◆ **Extrait du texte**
Le 11 septembre 2009, RusHydro fit une annonce à propos de l'état du barrage, en disant que le barrage n’était pas dangereux car il était équipé d’environ 11 000 capteurs dans 10 galeries longitudinales internes, et de fait toutes les sections de barrage étaient sous surveillance continue[16]. Selon RusHydro, les déplacements du barrage sont une combinaison de déplacements, saisonnier et réversible et, irréversible. Les déplacements se sont réduits au cours des dernières années. Le déplacement maximum (141,5 millimètres) fut enregistré en 2006 au niveau de la section centrale no 33 du barrage, ce qui, cependant était inférieur au maximum autorisé de 145,5 millimètres. Selon RusHydro, la déplacement entre les jambes d'ancrage et la salle de machines n’excède pas 2,3 millimètres, qui est inférieur à l’espace entre eux (50 millimètres), et donc le barrage ne vient pas s’appuyer sur la salle des machines. Ainsi, selon RusHydro, le barrage est construit pour les forces 2,4 fois plus élevées que les forces réelles qu’il subit réellement. Le déversoir est construit pour évacuer un débit maximale de 13 600 m3/s, le déversement réel maximal de l'eau peut atteindre en pratique de 7 000 à 7 500 m3/s, le déversement d’une quantité supérieure inonderait les villages en aval du barrage[16].

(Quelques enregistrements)
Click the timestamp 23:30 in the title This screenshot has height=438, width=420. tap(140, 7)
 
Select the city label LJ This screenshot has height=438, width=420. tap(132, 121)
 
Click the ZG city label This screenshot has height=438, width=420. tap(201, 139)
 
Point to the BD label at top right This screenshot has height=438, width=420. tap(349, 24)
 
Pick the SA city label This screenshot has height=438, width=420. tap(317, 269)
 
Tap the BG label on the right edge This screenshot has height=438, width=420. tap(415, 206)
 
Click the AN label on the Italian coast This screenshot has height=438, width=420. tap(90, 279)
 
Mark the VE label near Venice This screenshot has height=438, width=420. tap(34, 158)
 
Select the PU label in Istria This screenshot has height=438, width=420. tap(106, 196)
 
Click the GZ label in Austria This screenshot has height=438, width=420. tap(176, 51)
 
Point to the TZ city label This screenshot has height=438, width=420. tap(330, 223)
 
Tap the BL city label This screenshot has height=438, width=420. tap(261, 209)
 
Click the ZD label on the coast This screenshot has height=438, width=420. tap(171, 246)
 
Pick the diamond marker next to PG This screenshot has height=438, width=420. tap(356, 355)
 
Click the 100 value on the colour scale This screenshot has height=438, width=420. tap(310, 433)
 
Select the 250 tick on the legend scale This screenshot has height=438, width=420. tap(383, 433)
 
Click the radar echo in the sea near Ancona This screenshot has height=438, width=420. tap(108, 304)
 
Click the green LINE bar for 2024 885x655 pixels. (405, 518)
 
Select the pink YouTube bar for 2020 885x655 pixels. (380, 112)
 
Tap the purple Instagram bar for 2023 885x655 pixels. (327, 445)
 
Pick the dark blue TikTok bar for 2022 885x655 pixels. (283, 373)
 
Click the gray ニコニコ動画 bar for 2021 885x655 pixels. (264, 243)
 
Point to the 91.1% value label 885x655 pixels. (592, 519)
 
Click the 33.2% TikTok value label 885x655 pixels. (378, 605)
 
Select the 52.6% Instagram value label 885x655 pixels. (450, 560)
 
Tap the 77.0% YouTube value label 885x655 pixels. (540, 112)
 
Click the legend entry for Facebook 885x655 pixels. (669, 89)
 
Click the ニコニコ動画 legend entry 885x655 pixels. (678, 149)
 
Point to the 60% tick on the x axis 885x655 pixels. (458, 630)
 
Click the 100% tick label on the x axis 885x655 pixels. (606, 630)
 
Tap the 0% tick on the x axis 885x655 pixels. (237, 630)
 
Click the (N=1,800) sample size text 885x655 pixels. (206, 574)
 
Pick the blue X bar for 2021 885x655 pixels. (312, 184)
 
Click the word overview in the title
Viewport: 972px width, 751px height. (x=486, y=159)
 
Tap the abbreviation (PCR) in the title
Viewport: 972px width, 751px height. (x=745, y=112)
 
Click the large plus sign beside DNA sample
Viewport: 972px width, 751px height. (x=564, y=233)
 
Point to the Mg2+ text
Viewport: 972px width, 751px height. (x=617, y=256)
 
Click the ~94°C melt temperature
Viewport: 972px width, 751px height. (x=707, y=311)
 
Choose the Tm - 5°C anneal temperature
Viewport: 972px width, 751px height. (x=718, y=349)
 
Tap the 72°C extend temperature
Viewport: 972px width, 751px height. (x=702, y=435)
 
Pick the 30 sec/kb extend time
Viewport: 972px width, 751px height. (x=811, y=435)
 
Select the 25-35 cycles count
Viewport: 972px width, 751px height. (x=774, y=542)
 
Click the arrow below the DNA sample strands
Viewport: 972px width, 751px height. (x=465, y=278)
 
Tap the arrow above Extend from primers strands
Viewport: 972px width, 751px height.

◆ **Le problème**
D'après le texte sur le barrage, quel déplacement maximal a été enregistré en 2006 ? La liste n'intervient pas dans cet exercice.

◆ **Réponse rédigée**
141,5 millimètres, au niveau de la section centrale no 33.